_Written exercise 1_
Copy the part of the judgment between "[5]      I relisted both" and "time for compliance.", inclusive.

Body Corporate 205963 v Boyko HC Auckland CIV-2010-404-7842

Case

[2011] NZHC 170

2 March 2011

No judgment structure available for this case.

IN THE HIGH COURT OF NEW ZEALAND AUCKLAND REGISTRY

CIV-2010-404-7842

IN THE MATTER OF     the Insolvency Act 2006

AND IN THE MATTER OF THE Bankruptcy of LARISA BOYKO

BETWEEN  BODY CORPORATE 205963

Judgment Creditor

ANDLARISA BOYKO Judgment Debtor

Hearing:         8 February 2011

Appearances: C Harris for Judgment Creditor

L Boyko in Person

Judgment:      2 March 2011

RESERVED JUDGMENT OF ASSOCIATE JUDGE SARGISSON

This judgment was delivered by me on 2 March 2011 at 5 pm pursuant to

Rule 11.5 of the High Court Rules

Registrar/Deputy Registrar

Date ..........................

Solicitors:

Jackson Russell, Auckland

BODY CORPORATE 205963 V BOYKO HC AK CIV-2010-404-7842 2 March 2011

Background

[1]      Ms Boyko was served with a bankruptcy notice on 13 December 2010 by the judgment creditor, Body Corporate 205963.  She took prompt steps to file and serve an application to obtain the Court’s approval of terms of payment of the amount claimed in the bankruptcy notice.  The application, supported by affidavit, was filed and served within the 10 working day period specified in the notes endorsed on the bankruptcy notice.  The application was listed for a first mention hearing date on 8

February 2011.

[2]      The judgment creditor filed documents in opposition on 1 February, having already filed an application for an adjudication order on 21 January.  The essential ground of its application is that Ms Boyko failed, within the time allowed, to pay the judgment debt or otherwise to comply with the requirements of the bankruptcy notice and therefore committed an act of bankruptcy under s 17(1) of the Insolvency Act 2006.  The adjudication application was given a hearing date of 3 March 2011.

Issues requiring determination

[3]      At the hearing on 8 February both sides sought a ruling on the question whether  or  not  Ms  Boyko’s  application  for  approval  to  terms  of  payment  has deferred the commission of an act of bankruptcy.  I heard argument.  I indicated to counsel for the judgment creditor and to Ms Boyko that I would reserve the question for decision.  I vacated the hearing date of 3 March 2011.

[4]      I was also invited by Ms Boyko to allocate a fixture for a defended hearing of her application. Counsel for the judgment creditor opposed that course.   I heard argument on the application.   I went on to indicate that I was satisfied that Ms Boyko’s application should be declined and that I would issue my decision setting out my reasons.

[5]      I relisted both matters for mention to 22 March 2011 at 11.45 am.

[6]      I will deal first with the question whether or not Ms Boyko’s application has the effect of deferring the commission of an act of bankruptcy, the answer to which turns on whether the application operates either as compliance with the requirements of the bankruptcy notice, or as an application that extends the time for compliance.

_Written exercise 2_
Rewrite the records between the lines holding "2428x1261 pixels. At" and "tap(846, 19)", inclusive, keeping every request line. Multiply each coordinate in the answers by 1.3 and round it to a whole number, with halves rounded up. Give only those lines.

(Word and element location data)
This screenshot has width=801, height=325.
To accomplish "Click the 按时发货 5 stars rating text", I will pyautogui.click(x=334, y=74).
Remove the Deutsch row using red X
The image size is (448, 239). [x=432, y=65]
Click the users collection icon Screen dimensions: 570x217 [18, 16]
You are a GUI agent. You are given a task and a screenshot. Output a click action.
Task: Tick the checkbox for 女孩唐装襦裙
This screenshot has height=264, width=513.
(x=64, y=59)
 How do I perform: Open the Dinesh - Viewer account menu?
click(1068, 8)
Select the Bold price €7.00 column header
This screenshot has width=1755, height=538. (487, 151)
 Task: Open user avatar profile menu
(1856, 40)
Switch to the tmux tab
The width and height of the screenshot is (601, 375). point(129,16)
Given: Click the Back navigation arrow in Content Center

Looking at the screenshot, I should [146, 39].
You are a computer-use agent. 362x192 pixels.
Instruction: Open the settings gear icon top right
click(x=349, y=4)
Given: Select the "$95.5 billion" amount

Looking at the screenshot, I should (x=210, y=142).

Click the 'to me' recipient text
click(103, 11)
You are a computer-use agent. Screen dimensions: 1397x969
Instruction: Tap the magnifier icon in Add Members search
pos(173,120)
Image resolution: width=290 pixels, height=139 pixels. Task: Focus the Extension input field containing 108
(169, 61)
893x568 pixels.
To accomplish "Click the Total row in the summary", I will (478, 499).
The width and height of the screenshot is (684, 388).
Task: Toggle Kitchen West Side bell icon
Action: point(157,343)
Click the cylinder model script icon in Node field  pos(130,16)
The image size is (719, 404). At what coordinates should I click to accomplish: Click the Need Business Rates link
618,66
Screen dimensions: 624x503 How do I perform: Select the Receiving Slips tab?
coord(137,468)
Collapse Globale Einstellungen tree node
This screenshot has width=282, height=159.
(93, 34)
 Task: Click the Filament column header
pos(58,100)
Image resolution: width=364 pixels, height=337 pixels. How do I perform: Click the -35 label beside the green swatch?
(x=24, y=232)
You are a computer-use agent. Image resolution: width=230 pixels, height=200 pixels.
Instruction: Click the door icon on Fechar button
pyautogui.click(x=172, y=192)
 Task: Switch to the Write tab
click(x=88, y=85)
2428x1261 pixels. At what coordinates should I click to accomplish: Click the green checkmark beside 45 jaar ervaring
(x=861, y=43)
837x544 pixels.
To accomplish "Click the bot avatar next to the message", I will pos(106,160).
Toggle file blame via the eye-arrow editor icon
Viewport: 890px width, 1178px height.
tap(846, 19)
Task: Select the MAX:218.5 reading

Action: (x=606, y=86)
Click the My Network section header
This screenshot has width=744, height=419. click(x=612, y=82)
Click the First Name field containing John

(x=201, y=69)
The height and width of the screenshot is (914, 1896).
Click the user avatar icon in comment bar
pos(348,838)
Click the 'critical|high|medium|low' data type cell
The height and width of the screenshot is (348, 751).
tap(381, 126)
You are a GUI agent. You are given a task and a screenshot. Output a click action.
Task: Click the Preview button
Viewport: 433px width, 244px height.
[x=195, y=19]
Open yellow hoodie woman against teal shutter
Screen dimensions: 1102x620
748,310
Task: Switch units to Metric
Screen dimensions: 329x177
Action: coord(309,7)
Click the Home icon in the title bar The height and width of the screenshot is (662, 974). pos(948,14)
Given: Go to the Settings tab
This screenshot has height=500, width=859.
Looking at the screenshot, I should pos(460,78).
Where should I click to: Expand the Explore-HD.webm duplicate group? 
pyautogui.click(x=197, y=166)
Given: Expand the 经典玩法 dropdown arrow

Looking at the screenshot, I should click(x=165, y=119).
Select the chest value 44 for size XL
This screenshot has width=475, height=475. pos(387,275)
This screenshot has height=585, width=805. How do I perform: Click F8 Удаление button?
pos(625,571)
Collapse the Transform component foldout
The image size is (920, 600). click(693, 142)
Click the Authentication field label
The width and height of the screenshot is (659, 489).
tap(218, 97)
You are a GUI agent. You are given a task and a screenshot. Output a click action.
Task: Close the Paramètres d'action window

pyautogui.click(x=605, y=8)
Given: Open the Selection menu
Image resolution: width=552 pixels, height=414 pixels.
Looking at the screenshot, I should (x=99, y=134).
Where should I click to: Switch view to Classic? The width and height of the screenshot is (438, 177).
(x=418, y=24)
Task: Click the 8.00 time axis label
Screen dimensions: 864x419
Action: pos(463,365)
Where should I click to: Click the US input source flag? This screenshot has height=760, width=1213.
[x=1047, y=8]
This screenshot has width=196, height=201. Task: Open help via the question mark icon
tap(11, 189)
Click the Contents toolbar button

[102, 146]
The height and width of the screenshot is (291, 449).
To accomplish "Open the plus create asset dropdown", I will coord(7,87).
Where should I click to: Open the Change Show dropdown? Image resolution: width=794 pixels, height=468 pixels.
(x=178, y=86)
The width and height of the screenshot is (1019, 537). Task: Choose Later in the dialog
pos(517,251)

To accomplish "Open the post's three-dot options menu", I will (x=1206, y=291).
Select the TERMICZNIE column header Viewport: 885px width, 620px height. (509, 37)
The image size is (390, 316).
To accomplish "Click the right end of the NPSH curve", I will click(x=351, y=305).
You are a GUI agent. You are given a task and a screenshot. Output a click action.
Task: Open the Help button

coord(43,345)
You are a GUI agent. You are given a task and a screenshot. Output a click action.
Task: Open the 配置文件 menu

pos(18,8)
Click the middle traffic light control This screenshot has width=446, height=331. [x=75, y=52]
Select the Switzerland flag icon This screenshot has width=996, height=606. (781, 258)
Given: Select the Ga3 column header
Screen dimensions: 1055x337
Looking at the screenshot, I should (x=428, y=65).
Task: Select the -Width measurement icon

_Correct response 1_
[5]      I relisted both matters for mention to 22 March 2011 at 11.45 am.

[6]      I will deal first with the question whether or not Ms Boyko’s application has the effect of deferring the commission of an act of bankruptcy, the answer to which turns on whether the application operates either as compliance with the requirements of the bankruptcy notice, or as an application that extends the time for compliance.

_Correct response 2_
2428x1261 pixels. At what coordinates should I click to accomplish: Click the green checkmark beside 45 jaar ervaring
(x=1119, y=56)
837x544 pixels.
To accomplish "Click the bot avatar next to the message", I will pos(138,208).
Toggle file blame via the eye-arrow editor icon
Viewport: 890px width, 1178px height.
tap(1100, 25)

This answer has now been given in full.